El próximo 19 comienza la cuarta y última temporada de Halt and Catch Fire, la serie de televisión pergeñada por Christopher Cantwell y Christopher Rogers para la cadena de cable estadounidense AMC, que da cuenta en tono de ficción -que siempre da pistas sobre el lado menos visitado de la realidad, el de las relaciones humanas- de los inicios de la computadora personal. Su título proviene de un término de la jerga informática, que según distintos rastreos refiere a darle a la computadora una instrucción que la satura de información o la instruye para que deje de realizar sus funciones esenciales; de cualquier modo, ese instrucción (denominada Halt), metafóricamente la hace incendiarse (Catch Fire, o sea apagarse).

La serie, puede decirse, adopta ese espíritu: instruye con Halt al espectador para que se ponga a cero y borre buena parte de sus preconceptos sobre el edulcorado mito de que todo fue obra de esforzados y voluntariosos emprendedores en un garaje, o del alambicado etílico que atribuye a un par de genios la revolución de llevar al escritorio una computadora.

Y una vez que lo pone en cero, lo lleva a viajar por aquellos años intermedios de los 80 (la serie arranca en 1983, la tercera temporada cuenta 1986) de la mano de sus cuatro protagonistas, cada uno condensación de varios de los estereotipos -y personajes de la historia real, que el espectador conoció a través de todos estos años de escrituras y reescrituras sobre los orígenes del ordenador personal: Joe MacMillan (a cargo de Lee Pace: en él se puede ver buena parte de Steve Jobs y Bill Gates, y por supuesto es el que menos sabe de computadoras y sobresale en márketing y negocios); Gordon Clark (Scoot McNairy, cerebro del hardware y hombre nuevo que sabe ocuparse de los hijos); Cameron Howe (chica punk harta de tener que explicar a variopintos hombres que ella se encuentra en igualdad de condiciones para hacer realidad a través de una pantalla eso que los jóvenes de su generación quieren para su vida: libertad de acción y pensamiento); Donna Clark (esposa de Gordon, madre de dos hijos pequeños, maestra de la ingeniería informática y prototipo, junto con Howe, de la nueva mujer independiente que la década delinea en dos grandes corrientes: la solitaria y la de familia).

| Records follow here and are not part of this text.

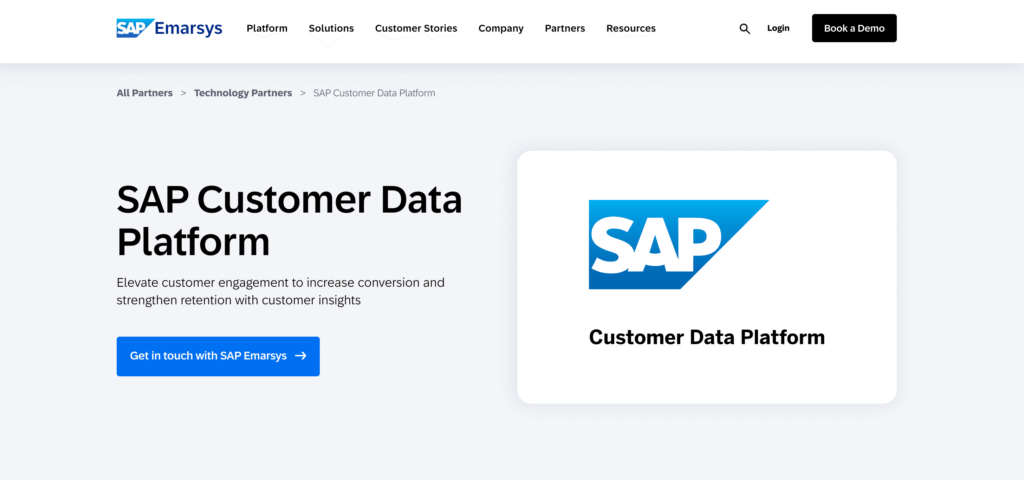Viewport: 1024px width, 480px height.
Task: Click the SAP Customer Data Platform heading
Action: (289, 221)
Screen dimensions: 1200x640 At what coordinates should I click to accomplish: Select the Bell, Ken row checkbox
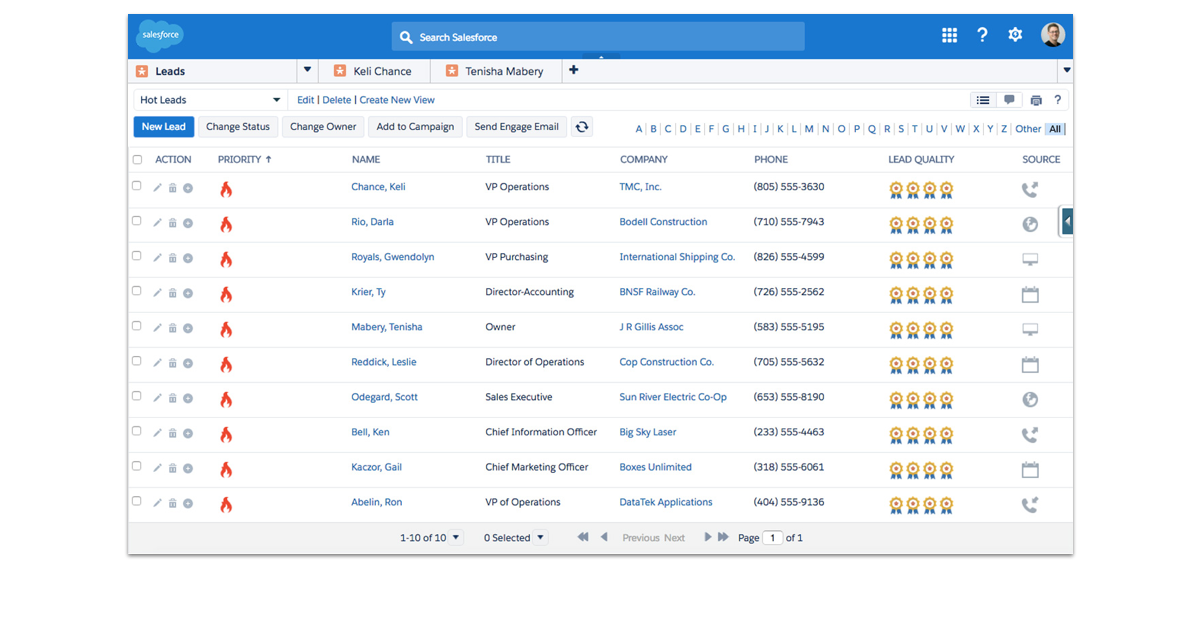(137, 431)
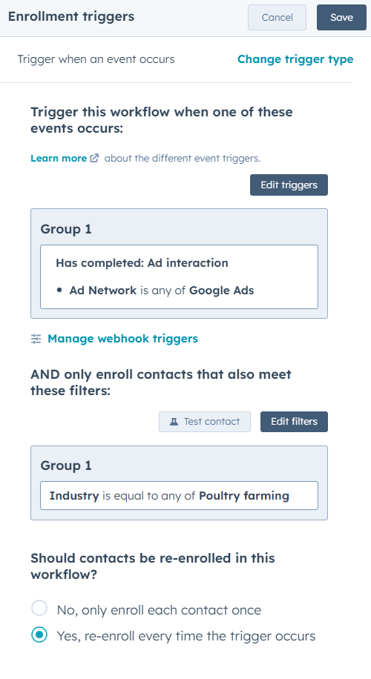
Task: Open Change trigger type link
Action: pos(295,59)
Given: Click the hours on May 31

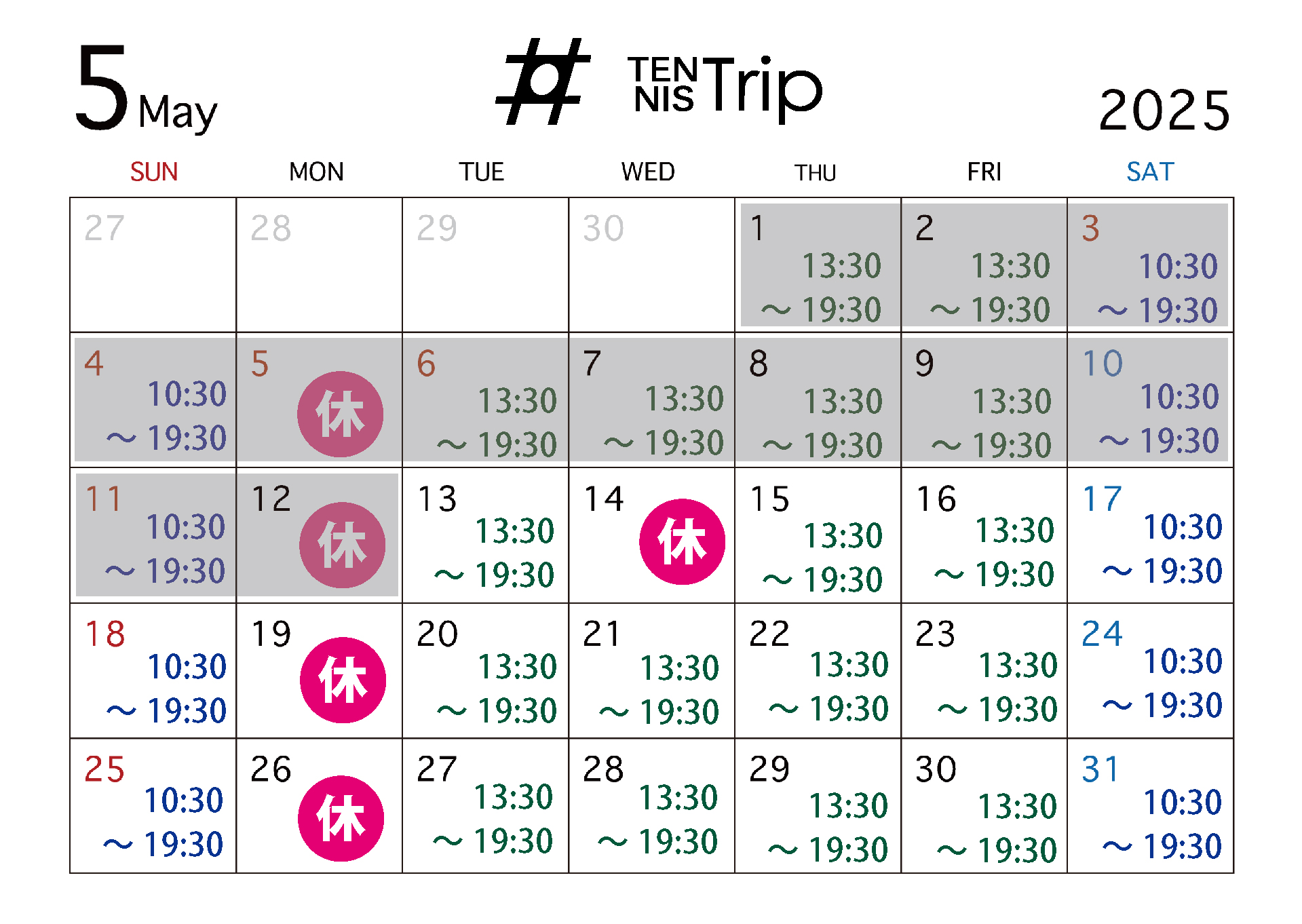Looking at the screenshot, I should coord(1163,824).
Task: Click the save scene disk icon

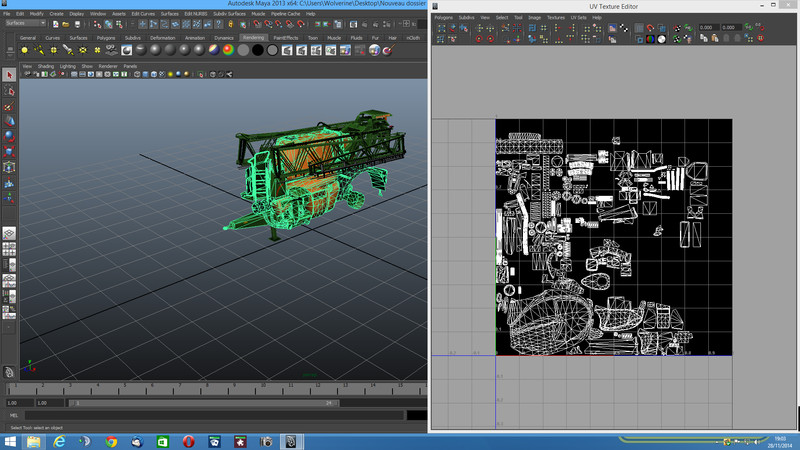Action: point(76,23)
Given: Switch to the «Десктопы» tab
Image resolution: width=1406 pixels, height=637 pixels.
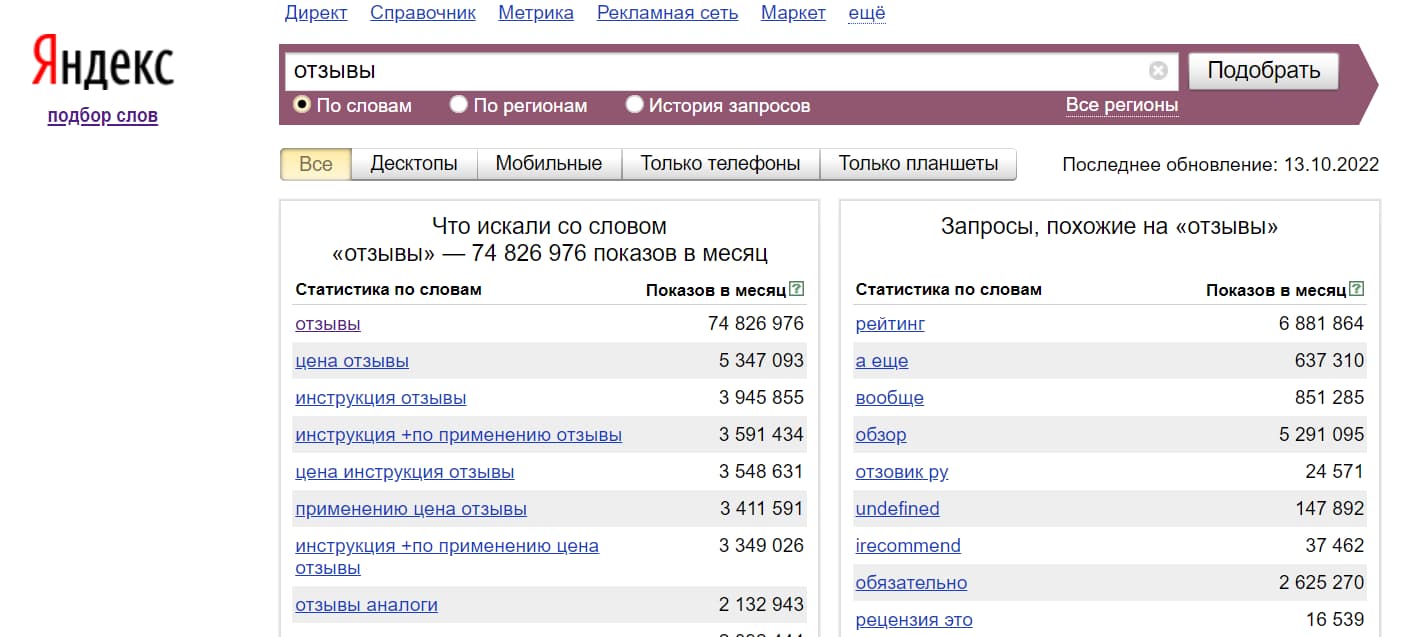Looking at the screenshot, I should [414, 163].
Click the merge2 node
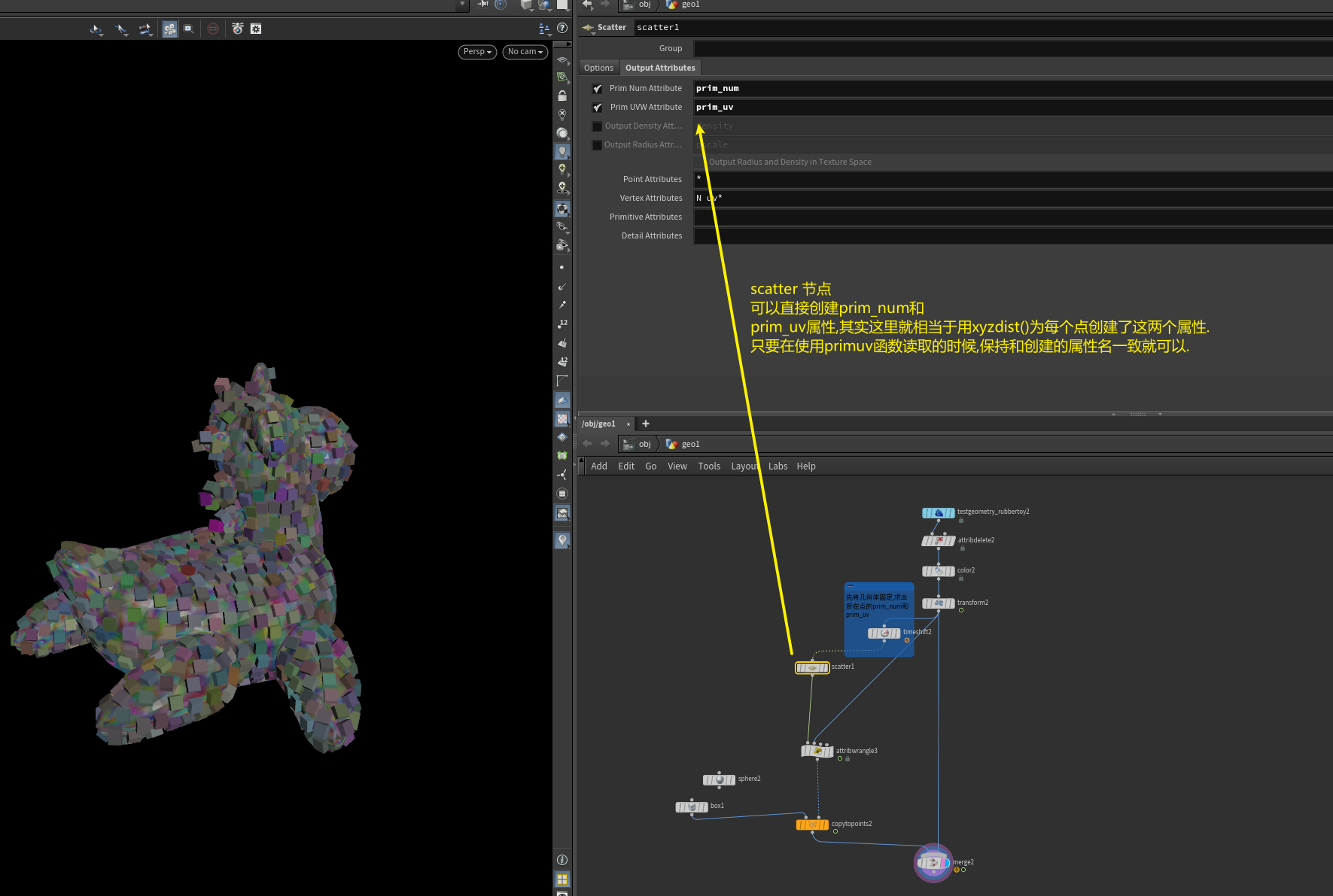 coord(933,863)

Hay razones en exceso para ver la serie. Aquí, algunas de las principales: el inicio de la idea hoy ya común de que el trabajo y la vida personal forman parte de un mismo universo; el protagonismo femenino en franca avanzada, que va más allá del oficio en sí y abarca aspectos empresariales, inventivos (desde su perspectiva y no la dominante masculina), de conquista y relaciones amorosas; el amor a sí mismo -al borde del narciso- vinculado al éxito profesional; el sueño de que tarde o temprano todo es posible si uno se dedica a conseguirlo, como motor de un mundo cada vez más irracional. Una de sus perlas: la banda de sonido.
Sostenida gracias a la crítica y los fans, la serie consigue reunir ese momento en que los sueños de dos sectores poco adaptados -el punk y el nerd- se unieron circunstancialmente bajo un mismo sueño para dar origen a algo nuevo. Y ahora llegan a Silicon Valley: en diez episodios de 43 minutos de duración (sí, todos igual), como en las anteriores temporadas, se podrá ver cómo los chicos se hacen grandes, sin dejar de ser chicos.